I leopardi della tomba omonima (V secolo a.C) sono silenziosi guardiani dell’ultimo banchetto prima del ricongiungimento con le divinità. Il ricco committente della tomba del Cacciatore (VI secolo a.C.) vuole ritrovarsi all’interno del suo padiglione di caccia anche dopo la morte, guardare attraverso le pareti trasparenti della tenda mosse dal vento dell’eternità, un movimento che l’artista è riuscito a rendere con incredibile perizia.

(Autrice Claudia Moroni per il sito www.postiepasto.com)

QUANDO TARQUINIA SI CHIAMAVA CORNETO

QUANDO TARQUINIA SI CHIAMAVA CORNETO

Pochi sanno che Tarquinia, la città in cui sono nata, un tempo si chiamava Corneto, a causa della presenza di boschi di corniolo nella campagna circostante. Dopo l’unità d’Italia venne aggiunto al nome Corneto quello regale dell’antichissima Tarquinia etrusca, sorta e vissuta sul colle retrostante, lontano dal sito della medievale cittadina. Risale al 1922 l’ultimo e definitivo cambiamento da “Corneto – Tarquinia” a, soltanto, “Tarquinia” in onore dei nostri avi etruschi. In questo articolo vi vorrei portare indietro nel tempo, quando misteriosi cavalieri si aggiravano per i vicoli dell’antica Corneto, quando maestose torri e campanili svettavano nelle terzerie di poggio e valle, quando le mura di macco dorato del Palazzo Vitelleschi, dimora del potentissimo cardinale Giovanni, custodivano segreti e intrighi politici e amorosi.
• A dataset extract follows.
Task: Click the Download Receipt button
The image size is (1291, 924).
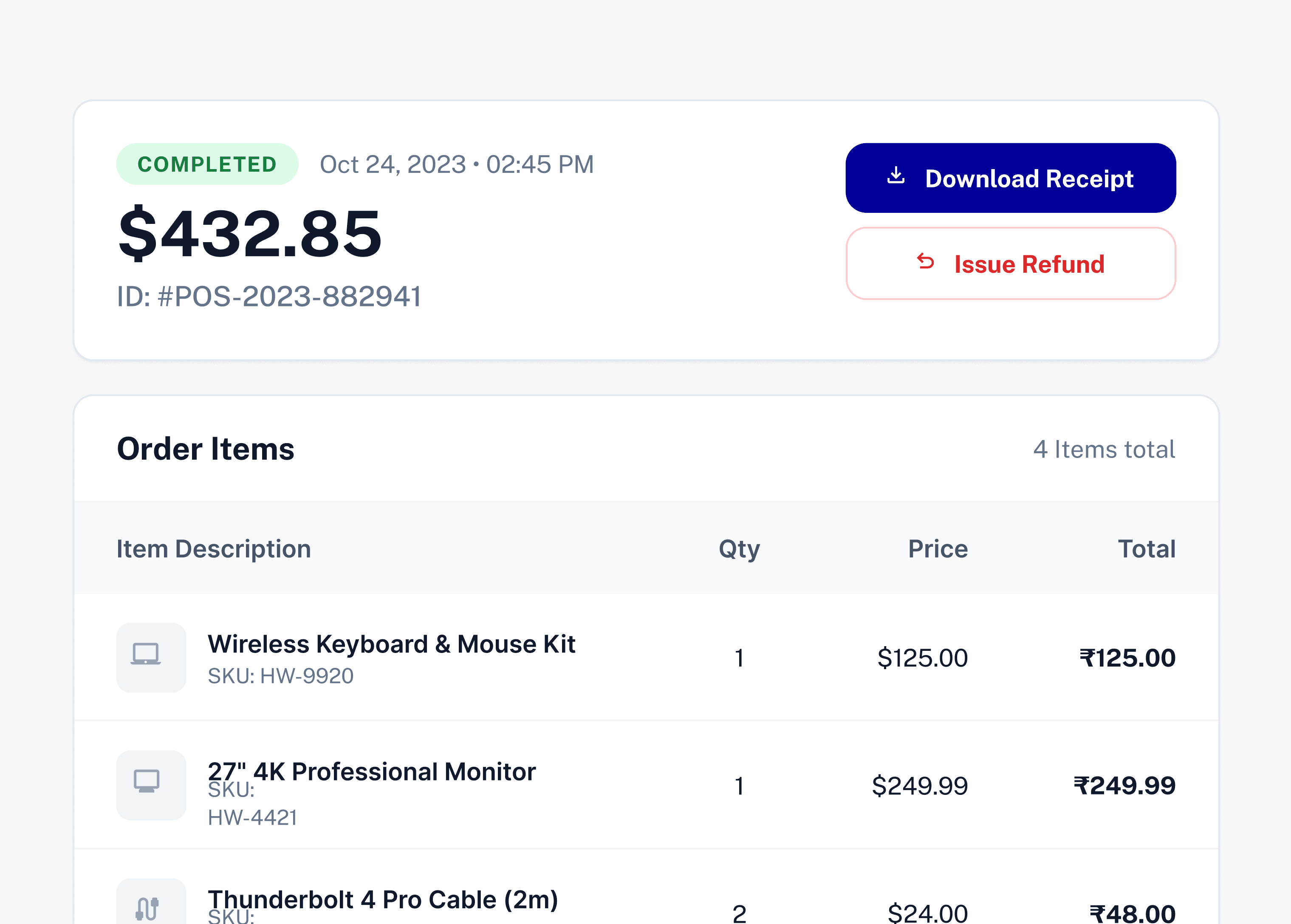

Percorrendo via Mazzini, percepiamo un’atmosfera diversa, ricca di storia e di un passato che è ancora presente nei mille volti degli edifici. Subito incontriamo la chiesa di Santa Margherita, per noi tarquiniesi semplicemente “Il Duomo”, che custodisce i preziosi dipinti del Pastura. Dopo pochi passi ci fermiamo davanti alla fortificazione che il Vitelleschi fece costruire nel XV secolo per proteggere la città dagli attacchi nemici. Attraversando la doppia porta ci si trova di fronte ad uno scenario unico: un viale selciato ci guida verso la maestosa chiesa di Santa Maria in castello, gioiello del XIII secolo, con i suoi mosaici cosmateschi, e l’alta torre che veglia silenziosa su di lei.

Uscendo dalla cinta muraria ci avviamo infine verso “Fontana Nova”, una fontana del 1200 dalla quale i cornetani attingevano acqua durante gli assedi e oggi circondata da un paesaggio che stupisce in ogni stagione: la frizzante tramontana dei mesi invernali lascia il posto al verde tenero del grano a primavera, le lucciole illuminano le notti estive mentre ci si rinfresca con i piedi “a mollo” nel fontanile e le foglie autunnali con i loro colori caldi rendono il panorama ancora più suggestivo.